In our office we have a venting machine that offers free sodas. What the vending machine does is simple: Keep contents cool, wait for someone to request a soda and then serve it.

But then again this is just a fridge. Why have a machine over there to do what a fridge is doing all this time? It would be simpler to put the sodas in the fridge. Everyone could just pick up what he likes. Right? … wrong…

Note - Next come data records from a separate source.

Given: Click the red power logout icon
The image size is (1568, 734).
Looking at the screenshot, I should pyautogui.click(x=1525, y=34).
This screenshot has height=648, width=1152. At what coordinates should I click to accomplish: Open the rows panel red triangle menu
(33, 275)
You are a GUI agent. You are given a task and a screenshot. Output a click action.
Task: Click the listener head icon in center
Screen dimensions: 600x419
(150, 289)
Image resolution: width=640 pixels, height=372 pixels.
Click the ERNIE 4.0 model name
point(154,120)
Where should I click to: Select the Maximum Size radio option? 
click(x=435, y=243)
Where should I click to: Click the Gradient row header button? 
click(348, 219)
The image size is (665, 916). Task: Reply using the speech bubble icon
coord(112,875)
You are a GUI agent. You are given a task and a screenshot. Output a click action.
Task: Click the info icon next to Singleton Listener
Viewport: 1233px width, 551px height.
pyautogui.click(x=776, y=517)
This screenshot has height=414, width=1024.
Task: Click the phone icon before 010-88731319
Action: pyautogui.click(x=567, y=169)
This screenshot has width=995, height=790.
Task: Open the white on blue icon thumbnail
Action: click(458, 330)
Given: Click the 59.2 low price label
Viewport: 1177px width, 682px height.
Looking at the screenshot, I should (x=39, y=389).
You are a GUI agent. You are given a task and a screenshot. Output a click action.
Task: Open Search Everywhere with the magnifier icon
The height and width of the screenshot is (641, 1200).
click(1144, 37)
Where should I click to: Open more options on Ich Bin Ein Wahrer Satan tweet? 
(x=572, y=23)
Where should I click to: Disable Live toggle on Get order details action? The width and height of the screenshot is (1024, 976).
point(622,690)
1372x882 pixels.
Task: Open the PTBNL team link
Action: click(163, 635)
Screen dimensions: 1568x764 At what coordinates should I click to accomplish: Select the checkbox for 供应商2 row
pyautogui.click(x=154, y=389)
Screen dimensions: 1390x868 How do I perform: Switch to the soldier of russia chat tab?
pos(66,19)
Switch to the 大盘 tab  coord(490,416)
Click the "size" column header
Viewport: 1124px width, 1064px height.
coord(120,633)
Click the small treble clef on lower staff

One needs only to open one of the two fridges to see how this would end. At first things are put nicely and in place. But a couple of days later the contents of a publicly accessible fridge look really really bad. You may end up having open or spilled sodas in there, expired cans and even things that should never be in there. All of this can happen by a small minority of its users. And it can be either on purpose or not. At the end you may have to dig on a pile of cans and other left overs to find a coke zero which would make the mess even worse. Requiring so much time to find something could also cause queues. The whole thing would become unusable after a couple of months. Even if there was a fridge access policy clearly stated at the front door someone would ignore that at the end.

All of this justify a venting machine that keeps things in place, always looks shiny and serves people well. Everyone is happy and at the end it costs less since it doesn’t need constant maintenance and doesn’t brake because of bad usage.

This is the same thing as data access. In theory you may allow direct access to data but it will always end up in disaster. Your stored data may become a mess and may even be used to store other things. People will do things they way they see fit (and this guarantees that most of them will be wrong). Even worse, when people are in a hurry and want to do something quick and dirty they will not pay that much attention to access or storage rules.

The solution is exactly the same. Introduce an interface between the user and the contents. Either a venting machine that will return the contents of the fridge or an API that will return the desired data. Direct data access will only be granted to few people and will only be needed to fix random issues.

But it gets even better!

Our venting machine doesn’t have predefined locations for different kinds of sodas. Any soda can be stored anywhere and the user just have to find the proper row and column to get it. For example, one needs to type C2 on a keypad to get a soda from row C, column 2. Of course this could be changed and sodas could be put in predefined places. Then a different venting machine could accept a request for ‘Pepsi Max’, locate it and serve it. There are pros and cons on this: It will be easier to get something, it will allow the machine to know when a kind of soda is finished, etc. It also adds a lot of complexity and makes adding more sodas of a kind harder since it will need to be reprogrammed.

Something similar happens with APIs: An API can either get a raw request and process it (e.g. insert these data to table) or get a higher level request (e.g. create a new user). The first requires less complexity and the second allows the API to perform clever tricks like keeping statistics, updating other tables, changing internal representation without changing the API, etc…

Obviously there’s no 1-to-1 mapping but things are really similar: Using a venting machine to serve sodas or an API to serve data will result in nice and clean stored contents and will last longer. Oh.. and users will be happier.